Arbeitsaufträge:
(A) Geben Sie aus der Gerichtsentscheidung den Abschnitt wörtlich wieder, beginnend mit „IM NAMEN DER“ und fortlaufend bis einschließlich „BFA-VG ersatzlos behoben.“.
(B) Welche Richterin hat laut der Gerichtsentscheidung über die Beschwerde entschieden?

Übungstext:
IM NAMEN DER REPUBLIK!

Das Bundesverwaltungsgericht hat durch die Richterin Mag. Barbara MAGELE als Einzelrichterin über die Beschwerde von XXXX , geb. XXXX , StA Indien, gegen den Bescheid des Bundesamtes für Fremdenwesen und Asyl vom 04.01.2019, Zl. 712365010-181216634, zu Recht erkannt:

A)

Der Beschwerde wird hinsichtlich Spruchpunkt VI. des angefochtenen Bescheides stattgegeben und dieser wird gemäß § 28 Abs 2 VwGVG iVm § 18 Abs 1 BFA-VG ersatzlos behoben.

B)

Die Revision ist gemäß Art. 133 Abs. 4 B-VG nicht zulässig.

Quelldaten:
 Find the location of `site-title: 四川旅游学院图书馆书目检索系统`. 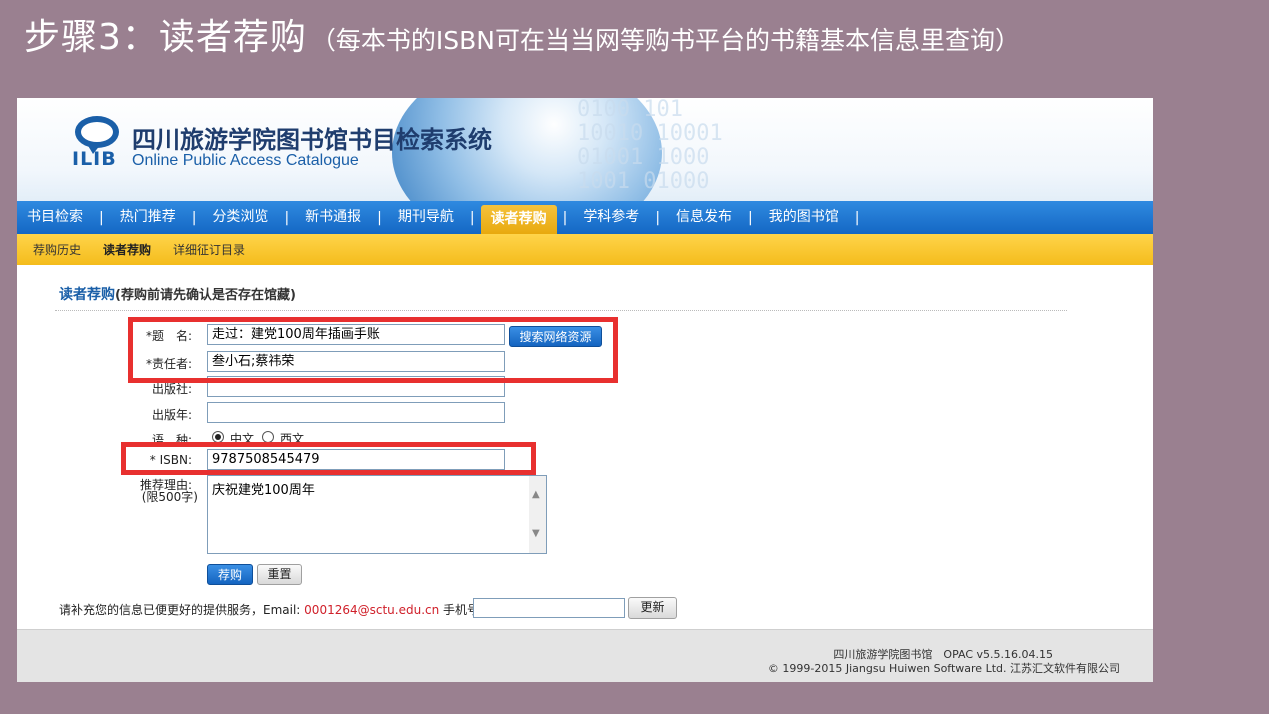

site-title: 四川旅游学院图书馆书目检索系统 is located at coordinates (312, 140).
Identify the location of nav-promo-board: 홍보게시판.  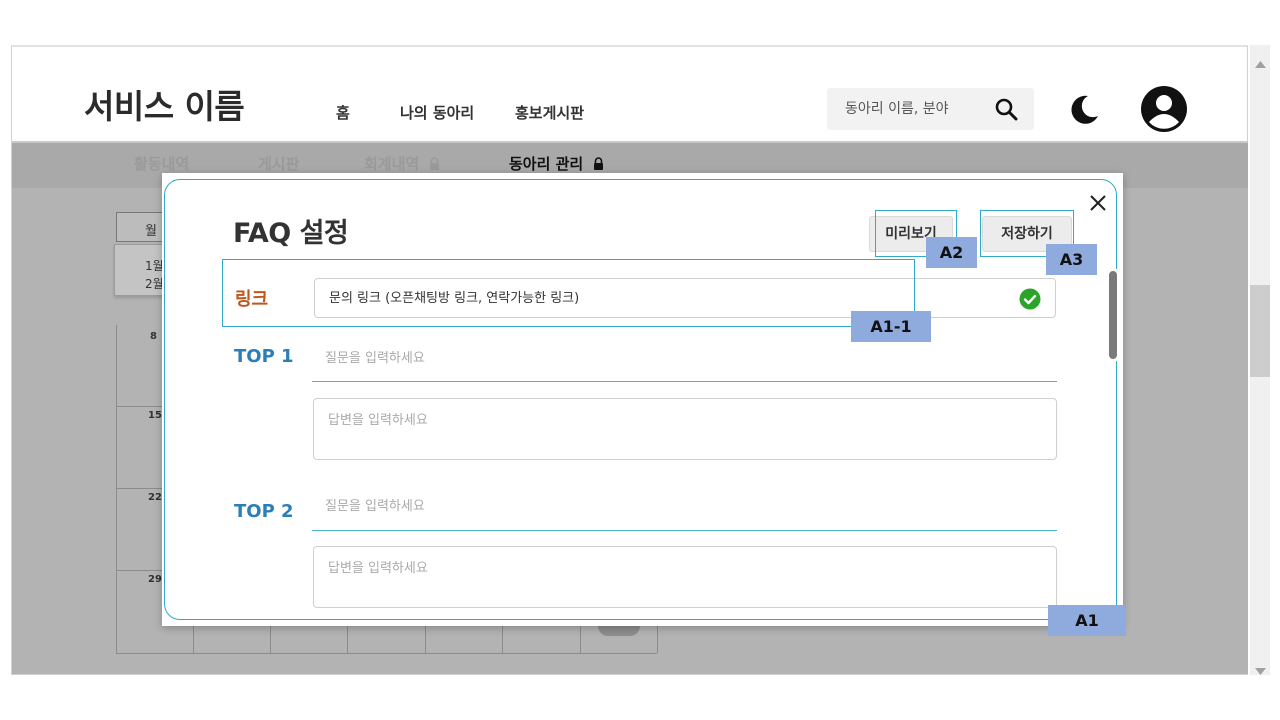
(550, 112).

Lösungen nach Nummer:
(A)
IM NAMEN DER REPUBLIK!

Das Bundesverwaltungsgericht hat durch die Richterin Mag. Barbara MAGELE als Einzelrichterin über die Beschwerde von XXXX , geb. XXXX , StA Indien, gegen den Bescheid des Bundesamtes für Fremdenwesen und Asyl vom 04.01.2019, Zl. 712365010-181216634, zu Recht erkannt:

A)

Der Beschwerde wird hinsichtlich Spruchpunkt VI. des angefochtenen Bescheides stattgegeben und dieser wird gemäß § 28 Abs 2 VwGVG iVm § 18 Abs 1 BFA-VG ersatzlos behoben.

(B) Mag. Barbara MAGELE, als Einzelrichterin.